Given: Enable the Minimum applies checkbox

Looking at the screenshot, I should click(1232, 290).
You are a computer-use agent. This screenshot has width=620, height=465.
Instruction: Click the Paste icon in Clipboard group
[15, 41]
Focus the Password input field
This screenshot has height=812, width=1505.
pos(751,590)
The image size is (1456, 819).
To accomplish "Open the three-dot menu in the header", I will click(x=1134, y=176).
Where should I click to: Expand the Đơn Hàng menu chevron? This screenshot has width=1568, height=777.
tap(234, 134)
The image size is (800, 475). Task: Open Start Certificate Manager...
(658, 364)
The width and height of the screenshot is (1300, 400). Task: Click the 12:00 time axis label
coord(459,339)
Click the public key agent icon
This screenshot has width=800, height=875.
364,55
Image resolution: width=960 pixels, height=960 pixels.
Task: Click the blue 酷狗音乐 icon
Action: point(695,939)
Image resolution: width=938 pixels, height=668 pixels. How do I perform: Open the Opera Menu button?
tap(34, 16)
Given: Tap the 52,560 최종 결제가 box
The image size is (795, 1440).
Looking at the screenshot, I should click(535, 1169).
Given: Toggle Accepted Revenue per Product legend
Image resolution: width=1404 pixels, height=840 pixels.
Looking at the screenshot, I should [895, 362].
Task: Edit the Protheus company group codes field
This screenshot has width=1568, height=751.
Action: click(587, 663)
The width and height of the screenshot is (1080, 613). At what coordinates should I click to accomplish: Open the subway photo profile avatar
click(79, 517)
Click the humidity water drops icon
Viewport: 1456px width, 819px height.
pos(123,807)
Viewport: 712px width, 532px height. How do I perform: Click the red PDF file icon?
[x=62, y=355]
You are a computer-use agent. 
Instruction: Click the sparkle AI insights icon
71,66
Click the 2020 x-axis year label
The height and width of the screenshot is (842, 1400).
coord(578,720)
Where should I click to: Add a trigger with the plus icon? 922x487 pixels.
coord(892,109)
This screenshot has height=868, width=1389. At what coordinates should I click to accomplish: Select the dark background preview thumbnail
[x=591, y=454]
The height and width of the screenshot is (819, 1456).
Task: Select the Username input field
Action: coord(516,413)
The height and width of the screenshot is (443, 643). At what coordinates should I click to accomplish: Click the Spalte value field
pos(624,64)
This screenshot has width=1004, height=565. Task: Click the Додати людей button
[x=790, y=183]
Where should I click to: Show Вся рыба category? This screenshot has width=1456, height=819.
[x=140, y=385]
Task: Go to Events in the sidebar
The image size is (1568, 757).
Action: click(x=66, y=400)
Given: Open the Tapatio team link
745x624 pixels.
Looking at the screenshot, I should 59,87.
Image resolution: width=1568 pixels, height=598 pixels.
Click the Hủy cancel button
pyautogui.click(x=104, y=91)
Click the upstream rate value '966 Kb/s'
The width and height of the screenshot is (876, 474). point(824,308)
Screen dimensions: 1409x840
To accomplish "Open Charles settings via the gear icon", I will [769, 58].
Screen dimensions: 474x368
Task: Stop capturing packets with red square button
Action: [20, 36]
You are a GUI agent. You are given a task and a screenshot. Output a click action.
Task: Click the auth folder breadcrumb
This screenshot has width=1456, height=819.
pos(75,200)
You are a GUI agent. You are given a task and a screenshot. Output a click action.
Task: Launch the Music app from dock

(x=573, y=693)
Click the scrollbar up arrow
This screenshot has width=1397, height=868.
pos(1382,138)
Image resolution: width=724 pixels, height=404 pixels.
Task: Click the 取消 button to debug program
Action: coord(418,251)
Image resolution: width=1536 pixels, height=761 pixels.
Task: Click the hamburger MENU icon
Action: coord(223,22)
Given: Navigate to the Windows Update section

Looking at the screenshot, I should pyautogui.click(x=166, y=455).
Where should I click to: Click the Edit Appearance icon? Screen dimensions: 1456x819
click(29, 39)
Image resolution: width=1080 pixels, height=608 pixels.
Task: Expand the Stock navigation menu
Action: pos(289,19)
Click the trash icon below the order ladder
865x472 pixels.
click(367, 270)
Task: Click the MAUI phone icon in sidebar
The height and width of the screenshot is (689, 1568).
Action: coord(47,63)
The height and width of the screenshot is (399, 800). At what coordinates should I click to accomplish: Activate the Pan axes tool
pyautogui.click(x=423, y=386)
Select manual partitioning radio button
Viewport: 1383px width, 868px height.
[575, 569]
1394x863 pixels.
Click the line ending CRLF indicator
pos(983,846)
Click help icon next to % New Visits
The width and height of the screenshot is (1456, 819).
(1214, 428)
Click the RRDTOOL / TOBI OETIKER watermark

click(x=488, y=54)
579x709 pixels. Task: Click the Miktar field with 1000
——————
TASK: Please rewrite the listing above, changing every "How do I perform" to "How can I do" and keeping everything else as it is.

SOLUTION TO THIS PROBLEM:
Given: Enable the Minimum applies checkbox

Looking at the screenshot, I should click(1232, 290).
You are a computer-use agent. This screenshot has width=620, height=465.
Instruction: Click the Paste icon in Clipboard group
[15, 41]
Focus the Password input field
This screenshot has height=812, width=1505.
pos(751,590)
The image size is (1456, 819).
To accomplish "Open the three-dot menu in the header", I will click(x=1134, y=176).
Where should I click to: Expand the Đơn Hàng menu chevron? This screenshot has width=1568, height=777.
tap(234, 134)
The image size is (800, 475). Task: Open Start Certificate Manager...
(658, 364)
The width and height of the screenshot is (1300, 400). Task: Click the 12:00 time axis label
coord(459,339)
Click the public key agent icon
This screenshot has width=800, height=875.
364,55
Image resolution: width=960 pixels, height=960 pixels.
Task: Click the blue 酷狗音乐 icon
Action: point(695,939)
Image resolution: width=938 pixels, height=668 pixels. How can I do: Open the Opera Menu button?
tap(34, 16)
Given: Tap the 52,560 최종 결제가 box
The image size is (795, 1440).
Looking at the screenshot, I should click(535, 1169).
Given: Toggle Accepted Revenue per Product legend
Image resolution: width=1404 pixels, height=840 pixels.
Looking at the screenshot, I should [895, 362].
Task: Edit the Protheus company group codes field
This screenshot has width=1568, height=751.
Action: click(587, 663)
The width and height of the screenshot is (1080, 613). At what coordinates should I click to accomplish: Open the subway photo profile avatar
click(79, 517)
Click the humidity water drops icon
Viewport: 1456px width, 819px height.
pos(123,807)
Viewport: 712px width, 532px height. How can I do: Click the red PDF file icon?
[x=62, y=355]
You are a computer-use agent. 
Instruction: Click the sparkle AI insights icon
71,66
Click the 2020 x-axis year label
The height and width of the screenshot is (842, 1400).
coord(578,720)
Where should I click to: Add a trigger with the plus icon? 922x487 pixels.
coord(892,109)
This screenshot has height=868, width=1389. At what coordinates should I click to accomplish: Select the dark background preview thumbnail
[x=591, y=454]
The height and width of the screenshot is (819, 1456).
Task: Select the Username input field
Action: coord(516,413)
The height and width of the screenshot is (443, 643). At what coordinates should I click to accomplish: Click the Spalte value field
pos(624,64)
This screenshot has width=1004, height=565. Task: Click the Додати людей button
[x=790, y=183]
Where should I click to: Show Вся рыба category? This screenshot has width=1456, height=819.
[x=140, y=385]
Task: Go to Events in the sidebar
The image size is (1568, 757).
Action: click(x=66, y=400)
Given: Open the Tapatio team link
745x624 pixels.
Looking at the screenshot, I should 59,87.
Image resolution: width=1568 pixels, height=598 pixels.
Click the Hủy cancel button
pyautogui.click(x=104, y=91)
Click the upstream rate value '966 Kb/s'
The width and height of the screenshot is (876, 474). point(824,308)
Screen dimensions: 1409x840
To accomplish "Open Charles settings via the gear icon", I will [769, 58].
Screen dimensions: 474x368
Task: Stop capturing packets with red square button
Action: [20, 36]
You are a GUI agent. You are given a task and a screenshot. Output a click action.
Task: Click the auth folder breadcrumb
This screenshot has width=1456, height=819.
pos(75,200)
You are a GUI agent. You are given a task and a screenshot. Output a click action.
Task: Launch the Music app from dock

(x=573, y=693)
Click the scrollbar up arrow
This screenshot has width=1397, height=868.
pos(1382,138)
Image resolution: width=724 pixels, height=404 pixels.
Task: Click the 取消 button to debug program
Action: coord(418,251)
Image resolution: width=1536 pixels, height=761 pixels.
Task: Click the hamburger MENU icon
Action: coord(223,22)
Given: Navigate to the Windows Update section

Looking at the screenshot, I should pyautogui.click(x=166, y=455).
Where should I click to: Click the Edit Appearance icon? Screen dimensions: 1456x819
click(29, 39)
Image resolution: width=1080 pixels, height=608 pixels.
Task: Expand the Stock navigation menu
Action: pos(289,19)
Click the trash icon below the order ladder
865x472 pixels.
click(367, 270)
Task: Click the MAUI phone icon in sidebar
The height and width of the screenshot is (689, 1568).
Action: coord(47,63)
The height and width of the screenshot is (399, 800). At what coordinates should I click to accomplish: Activate the Pan axes tool
pyautogui.click(x=423, y=386)
Select manual partitioning radio button
Viewport: 1383px width, 868px height.
[575, 569]
1394x863 pixels.
Click the line ending CRLF indicator
pos(983,846)
Click help icon next to % New Visits
The width and height of the screenshot is (1456, 819).
(1214, 428)
Click the RRDTOOL / TOBI OETIKER watermark

click(x=488, y=54)
579x709 pixels. Task: Click the Miktar field with 1000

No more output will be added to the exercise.